What you should do: Everything from the top of the data below through the line with "Reject All (763, 1273)" should be duplicated exactly, and nothing past it.

★ ★ ★ ★ ★

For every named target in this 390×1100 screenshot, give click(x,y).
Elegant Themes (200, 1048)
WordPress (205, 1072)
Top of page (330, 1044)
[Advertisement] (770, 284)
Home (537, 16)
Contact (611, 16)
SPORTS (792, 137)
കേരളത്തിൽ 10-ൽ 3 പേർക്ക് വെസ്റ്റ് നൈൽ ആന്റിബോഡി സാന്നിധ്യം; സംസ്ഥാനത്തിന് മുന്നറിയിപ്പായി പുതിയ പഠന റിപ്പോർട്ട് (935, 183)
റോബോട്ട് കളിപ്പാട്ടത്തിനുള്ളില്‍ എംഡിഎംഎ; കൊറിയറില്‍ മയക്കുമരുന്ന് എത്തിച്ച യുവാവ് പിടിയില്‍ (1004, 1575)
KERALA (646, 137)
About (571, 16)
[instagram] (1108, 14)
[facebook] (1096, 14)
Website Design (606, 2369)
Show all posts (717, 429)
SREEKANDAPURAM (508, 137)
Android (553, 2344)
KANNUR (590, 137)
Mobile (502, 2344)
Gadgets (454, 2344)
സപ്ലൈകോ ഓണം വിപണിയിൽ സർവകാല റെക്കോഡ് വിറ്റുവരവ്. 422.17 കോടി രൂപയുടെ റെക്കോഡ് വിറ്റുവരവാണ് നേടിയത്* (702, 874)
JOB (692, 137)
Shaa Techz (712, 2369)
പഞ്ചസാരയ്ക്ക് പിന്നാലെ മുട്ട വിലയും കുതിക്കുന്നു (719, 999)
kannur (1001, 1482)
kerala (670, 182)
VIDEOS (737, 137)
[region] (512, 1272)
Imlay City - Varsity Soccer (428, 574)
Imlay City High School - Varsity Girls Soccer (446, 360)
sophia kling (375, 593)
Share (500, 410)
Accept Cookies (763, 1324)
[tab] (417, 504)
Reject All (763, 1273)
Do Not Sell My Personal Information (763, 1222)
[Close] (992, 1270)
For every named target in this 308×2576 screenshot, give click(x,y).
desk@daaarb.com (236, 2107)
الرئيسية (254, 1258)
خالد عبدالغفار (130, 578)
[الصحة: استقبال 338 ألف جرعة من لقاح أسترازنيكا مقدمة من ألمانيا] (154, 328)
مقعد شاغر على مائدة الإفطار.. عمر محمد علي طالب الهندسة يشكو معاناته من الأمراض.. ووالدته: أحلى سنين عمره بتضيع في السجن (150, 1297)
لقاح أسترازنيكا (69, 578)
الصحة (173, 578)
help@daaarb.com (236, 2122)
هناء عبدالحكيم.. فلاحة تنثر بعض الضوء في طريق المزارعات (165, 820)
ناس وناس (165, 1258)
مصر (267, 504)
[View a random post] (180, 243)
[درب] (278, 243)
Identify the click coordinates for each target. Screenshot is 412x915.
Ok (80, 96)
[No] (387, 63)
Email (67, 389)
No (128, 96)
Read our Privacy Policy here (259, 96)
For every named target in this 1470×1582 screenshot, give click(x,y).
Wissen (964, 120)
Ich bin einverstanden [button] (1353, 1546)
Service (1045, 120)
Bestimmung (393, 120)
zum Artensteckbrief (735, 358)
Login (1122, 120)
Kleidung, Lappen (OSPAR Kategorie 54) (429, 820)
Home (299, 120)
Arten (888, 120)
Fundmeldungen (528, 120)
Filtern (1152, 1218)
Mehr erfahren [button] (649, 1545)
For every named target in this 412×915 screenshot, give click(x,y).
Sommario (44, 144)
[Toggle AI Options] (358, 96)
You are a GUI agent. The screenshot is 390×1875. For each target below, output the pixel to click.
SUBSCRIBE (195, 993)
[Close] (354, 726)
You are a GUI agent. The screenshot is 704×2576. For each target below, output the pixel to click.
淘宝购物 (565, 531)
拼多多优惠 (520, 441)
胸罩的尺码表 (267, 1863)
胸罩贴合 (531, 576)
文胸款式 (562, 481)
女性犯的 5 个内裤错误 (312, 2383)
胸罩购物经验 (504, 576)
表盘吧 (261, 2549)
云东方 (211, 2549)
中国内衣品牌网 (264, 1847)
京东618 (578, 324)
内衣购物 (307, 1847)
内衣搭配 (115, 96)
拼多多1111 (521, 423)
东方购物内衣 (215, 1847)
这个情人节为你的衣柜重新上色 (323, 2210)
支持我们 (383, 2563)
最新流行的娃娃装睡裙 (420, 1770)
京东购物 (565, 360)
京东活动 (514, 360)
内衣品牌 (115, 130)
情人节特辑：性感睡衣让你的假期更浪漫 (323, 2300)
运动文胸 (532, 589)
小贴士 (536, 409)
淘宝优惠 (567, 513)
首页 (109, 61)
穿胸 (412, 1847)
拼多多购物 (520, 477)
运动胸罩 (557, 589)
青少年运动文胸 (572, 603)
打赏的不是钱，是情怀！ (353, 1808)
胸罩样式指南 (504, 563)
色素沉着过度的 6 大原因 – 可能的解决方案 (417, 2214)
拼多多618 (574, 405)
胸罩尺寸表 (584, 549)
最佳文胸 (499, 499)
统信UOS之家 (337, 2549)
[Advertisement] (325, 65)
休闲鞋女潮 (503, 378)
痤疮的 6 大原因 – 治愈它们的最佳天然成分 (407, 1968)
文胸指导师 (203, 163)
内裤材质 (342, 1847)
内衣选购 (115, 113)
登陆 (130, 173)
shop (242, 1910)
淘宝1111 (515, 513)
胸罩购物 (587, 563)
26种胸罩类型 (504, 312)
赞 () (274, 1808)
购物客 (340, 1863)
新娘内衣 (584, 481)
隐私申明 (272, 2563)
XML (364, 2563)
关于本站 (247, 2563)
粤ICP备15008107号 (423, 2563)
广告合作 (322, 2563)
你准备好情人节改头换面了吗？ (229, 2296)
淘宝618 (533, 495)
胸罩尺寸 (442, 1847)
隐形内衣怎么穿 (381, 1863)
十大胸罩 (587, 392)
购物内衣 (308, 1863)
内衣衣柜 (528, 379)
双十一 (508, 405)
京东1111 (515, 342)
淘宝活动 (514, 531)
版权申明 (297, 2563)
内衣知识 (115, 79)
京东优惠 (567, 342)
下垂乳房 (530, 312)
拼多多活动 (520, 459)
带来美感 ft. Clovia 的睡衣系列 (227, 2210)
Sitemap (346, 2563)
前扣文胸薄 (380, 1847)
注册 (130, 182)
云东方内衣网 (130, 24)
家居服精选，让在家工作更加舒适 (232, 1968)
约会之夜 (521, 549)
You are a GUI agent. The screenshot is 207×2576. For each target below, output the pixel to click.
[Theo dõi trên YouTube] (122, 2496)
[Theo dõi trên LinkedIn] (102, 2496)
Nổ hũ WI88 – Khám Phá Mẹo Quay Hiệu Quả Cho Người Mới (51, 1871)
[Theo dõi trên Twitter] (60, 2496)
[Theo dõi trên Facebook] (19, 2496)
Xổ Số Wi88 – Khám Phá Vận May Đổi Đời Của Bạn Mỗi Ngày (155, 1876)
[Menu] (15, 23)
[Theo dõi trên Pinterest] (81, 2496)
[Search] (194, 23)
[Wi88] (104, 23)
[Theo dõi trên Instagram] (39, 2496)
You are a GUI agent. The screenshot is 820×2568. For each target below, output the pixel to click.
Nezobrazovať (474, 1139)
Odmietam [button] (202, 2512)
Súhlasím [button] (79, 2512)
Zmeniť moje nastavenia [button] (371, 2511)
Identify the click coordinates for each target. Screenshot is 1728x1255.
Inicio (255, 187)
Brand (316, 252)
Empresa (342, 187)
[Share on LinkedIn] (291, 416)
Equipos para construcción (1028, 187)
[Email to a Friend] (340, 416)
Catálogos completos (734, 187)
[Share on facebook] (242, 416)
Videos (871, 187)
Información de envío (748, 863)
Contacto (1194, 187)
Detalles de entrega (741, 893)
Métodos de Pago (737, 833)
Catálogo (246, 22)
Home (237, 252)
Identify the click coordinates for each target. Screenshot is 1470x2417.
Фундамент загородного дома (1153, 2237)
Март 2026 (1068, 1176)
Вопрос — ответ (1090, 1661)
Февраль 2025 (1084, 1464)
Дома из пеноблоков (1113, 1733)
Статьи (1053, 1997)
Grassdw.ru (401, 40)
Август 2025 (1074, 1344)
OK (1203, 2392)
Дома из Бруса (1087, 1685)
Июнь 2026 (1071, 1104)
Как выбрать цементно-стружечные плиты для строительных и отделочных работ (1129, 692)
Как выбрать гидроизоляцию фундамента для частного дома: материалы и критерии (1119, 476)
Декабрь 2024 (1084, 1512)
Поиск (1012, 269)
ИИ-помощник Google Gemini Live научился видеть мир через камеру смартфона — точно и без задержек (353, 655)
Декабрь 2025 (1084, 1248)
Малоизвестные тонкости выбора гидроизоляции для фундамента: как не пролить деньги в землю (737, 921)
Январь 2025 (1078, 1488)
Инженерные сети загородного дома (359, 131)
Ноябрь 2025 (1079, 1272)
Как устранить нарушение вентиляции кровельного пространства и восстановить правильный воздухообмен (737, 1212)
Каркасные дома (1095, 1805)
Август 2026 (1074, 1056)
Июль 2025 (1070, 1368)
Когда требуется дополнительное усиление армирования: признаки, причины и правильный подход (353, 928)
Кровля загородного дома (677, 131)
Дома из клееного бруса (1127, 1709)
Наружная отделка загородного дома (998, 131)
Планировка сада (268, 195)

★ ★ ★ ★ ★

Problem solution:
For every named target in this 390×1100 screenshot, give click(x,y).
Elegant Themes (200, 1048)
WordPress (205, 1072)
Top of page (330, 1044)
[Advertisement] (770, 284)
Home (537, 16)
Contact (611, 16)
SPORTS (792, 137)
കേരളത്തിൽ 10-ൽ 3 പേർക്ക് വെസ്റ്റ് നൈൽ ആന്റിബോഡി സാന്നിധ്യം; സംസ്ഥാനത്തിന് മുന്നറിയിപ്പായി പുതിയ പഠന റിപ്പോർട്ട് (935, 183)
റോബോട്ട് കളിപ്പാട്ടത്തിനുള്ളില്‍ എംഡിഎംഎ; കൊറിയറില്‍ മയക്കുമരുന്ന് എത്തിച്ച യുവാവ് പിടിയില്‍ (1004, 1575)
KERALA (646, 137)
About (571, 16)
[instagram] (1108, 14)
[facebook] (1096, 14)
Website Design (606, 2369)
Show all posts (717, 429)
SREEKANDAPURAM (508, 137)
Android (553, 2344)
KANNUR (590, 137)
Mobile (502, 2344)
Gadgets (454, 2344)
സപ്ലൈകോ ഓണം വിപണിയിൽ സർവകാല റെക്കോഡ് വിറ്റുവരവ്. 422.17 കോടി രൂപയുടെ റെക്കോഡ് വിറ്റുവരവാണ് നേടിയത്* (702, 874)
JOB (692, 137)
Shaa Techz (712, 2369)
പഞ്ചസാരയ്ക്ക് പിന്നാലെ മുട്ട വിലയും കുതിക്കുന്നു (719, 999)
kannur (1001, 1482)
kerala (670, 182)
VIDEOS (737, 137)
[region] (512, 1272)
Imlay City - Varsity Soccer (428, 574)
Imlay City High School - Varsity Girls Soccer (446, 360)
sophia kling (375, 593)
Share (500, 410)
Accept Cookies (763, 1324)
[tab] (417, 504)
Reject All (763, 1273)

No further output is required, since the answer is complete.